E ancora, qualche candela vola accompagnata dai loro boccali in vetro. Rispetto alla mancanza di rispetto verso le vittime del 13 novembre che ci é stata attribuita in seguito a questa giornata, in tanti continuiamo a trovare che la bandiera tricolore e lo stato d’emergenza insultano già abbastanza la loro memoria.

Le forze dell’ordine penetrano in massa sulla piazza, prima dal boulevard Voltaire e poi dal boulevard du Temple, stringendo bruscamente tutte le persone sul loro percorso…il solito « fronte blu », con cui lo stato continua a mostrare la sua intransigenza verso tutte le forme di contestazione. Due line di sbirri vengono seguite da una schiera di guardie in borghese, ammassate all’entrata dell’avenue de la République, racchiudendo tutti i manifestanti.
La piazza de la République, incontrollabile per qualche istante, ridiventa allora il tranello già previsto dall’urbanismo securitario parigino di altri tempi…
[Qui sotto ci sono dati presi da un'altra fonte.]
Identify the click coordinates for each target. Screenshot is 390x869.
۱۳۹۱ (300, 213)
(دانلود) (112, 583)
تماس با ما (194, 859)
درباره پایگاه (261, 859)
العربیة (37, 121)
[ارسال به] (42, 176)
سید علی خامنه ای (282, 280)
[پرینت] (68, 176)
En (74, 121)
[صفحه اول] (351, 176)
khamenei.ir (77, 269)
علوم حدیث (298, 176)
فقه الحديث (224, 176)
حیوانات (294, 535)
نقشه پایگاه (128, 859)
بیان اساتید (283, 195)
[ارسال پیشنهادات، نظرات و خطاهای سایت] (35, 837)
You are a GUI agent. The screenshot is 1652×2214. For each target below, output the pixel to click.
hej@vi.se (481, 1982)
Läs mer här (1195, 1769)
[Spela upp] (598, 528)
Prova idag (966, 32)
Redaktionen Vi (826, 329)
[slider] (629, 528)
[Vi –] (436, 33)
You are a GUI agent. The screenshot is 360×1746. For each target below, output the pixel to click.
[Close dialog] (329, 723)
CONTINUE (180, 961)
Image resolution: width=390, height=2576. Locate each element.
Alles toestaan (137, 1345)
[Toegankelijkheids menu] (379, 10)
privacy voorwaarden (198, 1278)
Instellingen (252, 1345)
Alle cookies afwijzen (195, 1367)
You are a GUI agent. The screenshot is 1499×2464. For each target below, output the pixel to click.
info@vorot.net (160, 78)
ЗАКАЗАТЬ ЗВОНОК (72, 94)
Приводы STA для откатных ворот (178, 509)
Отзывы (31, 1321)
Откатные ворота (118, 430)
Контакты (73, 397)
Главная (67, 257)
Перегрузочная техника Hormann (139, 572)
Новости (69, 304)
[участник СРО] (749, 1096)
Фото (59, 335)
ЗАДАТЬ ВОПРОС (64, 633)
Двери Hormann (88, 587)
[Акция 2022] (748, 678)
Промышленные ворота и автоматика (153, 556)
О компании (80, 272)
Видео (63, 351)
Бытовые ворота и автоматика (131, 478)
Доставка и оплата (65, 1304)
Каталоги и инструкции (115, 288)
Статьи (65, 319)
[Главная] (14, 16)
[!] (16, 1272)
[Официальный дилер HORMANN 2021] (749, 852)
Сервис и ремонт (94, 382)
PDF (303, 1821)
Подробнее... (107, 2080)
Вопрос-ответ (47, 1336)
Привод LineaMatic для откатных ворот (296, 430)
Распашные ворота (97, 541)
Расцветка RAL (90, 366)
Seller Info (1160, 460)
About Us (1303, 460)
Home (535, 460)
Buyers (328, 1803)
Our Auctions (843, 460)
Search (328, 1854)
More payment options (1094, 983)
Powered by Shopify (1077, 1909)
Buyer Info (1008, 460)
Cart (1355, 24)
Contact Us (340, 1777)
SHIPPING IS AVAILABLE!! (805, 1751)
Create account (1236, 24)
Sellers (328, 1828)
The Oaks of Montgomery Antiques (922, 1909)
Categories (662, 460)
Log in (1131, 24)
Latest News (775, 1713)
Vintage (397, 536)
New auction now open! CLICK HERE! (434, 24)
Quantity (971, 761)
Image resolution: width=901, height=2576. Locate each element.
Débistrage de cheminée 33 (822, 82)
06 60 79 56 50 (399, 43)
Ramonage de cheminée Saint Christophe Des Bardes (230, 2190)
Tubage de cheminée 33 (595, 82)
Rendendosi padroni dello spazio, le guardie fanno quello che vogliono...manganellano a destra e a manca, saccheggiano le candele del 13 novembre ai piedi della statua della repubblica, ingabbiano centinaia di persone… Gli accerchiamenti saranno due : una all’entrata della via Faubourg-du-Temple, un’altra sulla piazza al livello del boulevard Magenta.

Vidéo des flics piétinant le mémorial place de la République

Qualche compagn* brucia i suo travestimento in un’immondizia e ai piedi di un albero prima di disperdersi e di lasciare la piazza. I due fuochi vengono subito spenti dalle guardie.
Restano così i clown, i pacifisti, gli acrobati e tanti altri che, ben accerchiati, constatano che l’ambiente si è calmato. I due gruppi accerchiati vengono separati, i canti rimbombano da un lato all’altro della piazza, come un gioco tra ragazzini. Poco a poco le guardie ristringono la zona, manganellano alla testa, le persone vengono trascinate per terra, i lacrimogeni lanciati direttamente sugli occhi ricordano ai pacifisti seduti sul pavimento che un poliziotto è sempre pronto a menare.

Da questo momento in poi, sarà l’arbitrarietà più totale a regnare a piazza della République. Alcun* vengono inviat* in diversi commissariati, altr* restano rinchius* nell’accerchiamento di sbirri.
L’atmosfera è surrealista : siamo circa 150 circondati da un dispositivo massivo ed accantonati in un angolo della piazza. L’accampamento si organizza sotto lo sguardo vitreo dei soldati. Ci si ritrova a fare pipì contro il muro, senza renderci conto che è il muro della caserma della Repubblica. Due compagni si arrampicano su un albero per piantare una bandiera della pace. Una cassa è tra noi, così prende il via una sottospecie di rave in cui la drum&bass si mescola magnificamente ai cori anti-guardie. Si scandisce ironicamente « Chiamate la polizia, siamo stati sequestrati ! ».
Dai cellulari apprendiamo che Le Figaro ci descrive come « i manifestanti più duri » e che Hollande trova la nostra mobilitazione « scandalosa »… Le guardie reagiscono regolarmente acchiappando qualcuno a caso tra noi, portandolo su un camion.
Poco prima delle 20, le guardie tentano di comunicarci qualcosa al megafono, mentre un secondo autobus arriva per caricarci ed altri vengno violentemente acchiappati tra la folla. Ci rifiutiamo di credere alle loro menzogne e di essere liberati senza i nostri compagni…
Due corridoi di uscita sono finalmente concessi e veniamo liberati dopo una perquisizione abbastanza leggera. Un poliziotto ci lascia dicendoci “a domani, per oggi ci siamo stufati”.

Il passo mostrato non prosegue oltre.